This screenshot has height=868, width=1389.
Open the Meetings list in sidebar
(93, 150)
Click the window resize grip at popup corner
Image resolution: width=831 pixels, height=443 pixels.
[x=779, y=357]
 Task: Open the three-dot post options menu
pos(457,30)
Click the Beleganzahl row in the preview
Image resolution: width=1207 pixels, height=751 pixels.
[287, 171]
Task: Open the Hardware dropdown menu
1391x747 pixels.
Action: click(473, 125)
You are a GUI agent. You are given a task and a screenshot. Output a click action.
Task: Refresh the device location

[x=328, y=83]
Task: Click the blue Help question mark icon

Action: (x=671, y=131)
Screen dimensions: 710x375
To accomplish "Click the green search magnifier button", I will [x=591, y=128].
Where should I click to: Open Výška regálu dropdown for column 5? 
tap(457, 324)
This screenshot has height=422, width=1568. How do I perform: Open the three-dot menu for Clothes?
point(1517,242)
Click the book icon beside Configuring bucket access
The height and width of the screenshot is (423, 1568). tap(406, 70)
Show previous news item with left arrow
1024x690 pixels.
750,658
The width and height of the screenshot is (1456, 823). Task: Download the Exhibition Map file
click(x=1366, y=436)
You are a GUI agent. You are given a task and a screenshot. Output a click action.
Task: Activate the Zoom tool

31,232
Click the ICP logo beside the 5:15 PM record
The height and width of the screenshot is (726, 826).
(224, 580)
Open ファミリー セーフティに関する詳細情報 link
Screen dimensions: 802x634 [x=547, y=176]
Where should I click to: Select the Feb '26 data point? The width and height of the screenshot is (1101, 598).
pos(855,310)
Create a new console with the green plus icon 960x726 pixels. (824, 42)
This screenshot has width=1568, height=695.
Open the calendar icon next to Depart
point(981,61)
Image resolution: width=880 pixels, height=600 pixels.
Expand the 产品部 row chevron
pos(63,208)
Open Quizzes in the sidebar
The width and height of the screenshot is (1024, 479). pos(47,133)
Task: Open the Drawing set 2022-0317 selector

————————

## [REQUIREMENT]
Count the lines in the material above that contain the string "Where", matching case exactly, and reply with only the number.

## [FULL OUTPUT]
2